(Material provided begins)
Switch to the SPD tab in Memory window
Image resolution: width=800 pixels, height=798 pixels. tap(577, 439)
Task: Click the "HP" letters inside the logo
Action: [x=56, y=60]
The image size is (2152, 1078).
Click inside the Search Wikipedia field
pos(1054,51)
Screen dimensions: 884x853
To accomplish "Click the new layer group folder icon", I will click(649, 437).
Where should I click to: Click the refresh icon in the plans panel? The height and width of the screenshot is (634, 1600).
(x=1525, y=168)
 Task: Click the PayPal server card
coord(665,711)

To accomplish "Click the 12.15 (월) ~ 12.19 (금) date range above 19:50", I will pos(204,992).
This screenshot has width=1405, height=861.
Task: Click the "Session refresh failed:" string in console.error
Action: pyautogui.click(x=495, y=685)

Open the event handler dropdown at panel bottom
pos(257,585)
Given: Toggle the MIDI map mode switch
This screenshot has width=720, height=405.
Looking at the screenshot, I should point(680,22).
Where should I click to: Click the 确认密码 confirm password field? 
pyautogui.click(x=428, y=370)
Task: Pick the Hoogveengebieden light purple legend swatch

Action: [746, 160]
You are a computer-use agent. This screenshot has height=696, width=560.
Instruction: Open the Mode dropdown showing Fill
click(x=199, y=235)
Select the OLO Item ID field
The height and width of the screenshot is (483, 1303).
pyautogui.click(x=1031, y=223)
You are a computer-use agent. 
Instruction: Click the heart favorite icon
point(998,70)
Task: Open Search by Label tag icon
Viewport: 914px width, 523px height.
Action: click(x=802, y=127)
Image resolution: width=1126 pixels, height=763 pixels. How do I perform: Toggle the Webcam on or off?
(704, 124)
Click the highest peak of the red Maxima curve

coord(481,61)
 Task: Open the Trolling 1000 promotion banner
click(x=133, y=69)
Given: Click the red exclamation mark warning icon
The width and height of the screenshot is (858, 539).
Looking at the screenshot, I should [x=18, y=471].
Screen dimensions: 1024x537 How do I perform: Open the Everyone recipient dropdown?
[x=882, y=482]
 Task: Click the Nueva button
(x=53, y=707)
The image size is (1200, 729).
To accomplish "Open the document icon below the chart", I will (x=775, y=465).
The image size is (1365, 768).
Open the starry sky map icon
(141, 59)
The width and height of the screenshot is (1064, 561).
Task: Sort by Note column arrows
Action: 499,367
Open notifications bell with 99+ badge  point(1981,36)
(Material provided ends)
[Problem description]
Here the goal is to repeat each entry exactly.

[Response area]
Switch to the SPD tab in Memory window
Image resolution: width=800 pixels, height=798 pixels. tap(577, 439)
Task: Click the "HP" letters inside the logo
Action: [x=56, y=60]
The image size is (2152, 1078).
Click inside the Search Wikipedia field
pos(1054,51)
Screen dimensions: 884x853
To accomplish "Click the new layer group folder icon", I will click(649, 437).
Where should I click to: Click the refresh icon in the plans panel? The height and width of the screenshot is (634, 1600).
(x=1525, y=168)
 Task: Click the PayPal server card
coord(665,711)

To accomplish "Click the 12.15 (월) ~ 12.19 (금) date range above 19:50", I will pos(204,992).
This screenshot has width=1405, height=861.
Task: Click the "Session refresh failed:" string in console.error
Action: pyautogui.click(x=495, y=685)

Open the event handler dropdown at panel bottom
pos(257,585)
Given: Toggle the MIDI map mode switch
This screenshot has width=720, height=405.
Looking at the screenshot, I should point(680,22).
Where should I click to: Click the 确认密码 confirm password field? 
pyautogui.click(x=428, y=370)
Task: Pick the Hoogveengebieden light purple legend swatch

Action: [746, 160]
You are a computer-use agent. This screenshot has height=696, width=560.
Instruction: Open the Mode dropdown showing Fill
click(x=199, y=235)
Select the OLO Item ID field
The height and width of the screenshot is (483, 1303).
pyautogui.click(x=1031, y=223)
You are a computer-use agent. 
Instruction: Click the heart favorite icon
point(998,70)
Task: Open Search by Label tag icon
Viewport: 914px width, 523px height.
Action: click(x=802, y=127)
Image resolution: width=1126 pixels, height=763 pixels. How do I perform: Toggle the Webcam on or off?
(704, 124)
Click the highest peak of the red Maxima curve

coord(481,61)
 Task: Open the Trolling 1000 promotion banner
click(x=133, y=69)
Given: Click the red exclamation mark warning icon
The width and height of the screenshot is (858, 539).
Looking at the screenshot, I should [x=18, y=471].
Screen dimensions: 1024x537 How do I perform: Open the Everyone recipient dropdown?
[x=882, y=482]
 Task: Click the Nueva button
(x=53, y=707)
The image size is (1200, 729).
To accomplish "Open the document icon below the chart", I will (x=775, y=465).
The image size is (1365, 768).
Open the starry sky map icon
(141, 59)
The width and height of the screenshot is (1064, 561).
Task: Sort by Note column arrows
Action: 499,367
Open notifications bell with 99+ badge  point(1981,36)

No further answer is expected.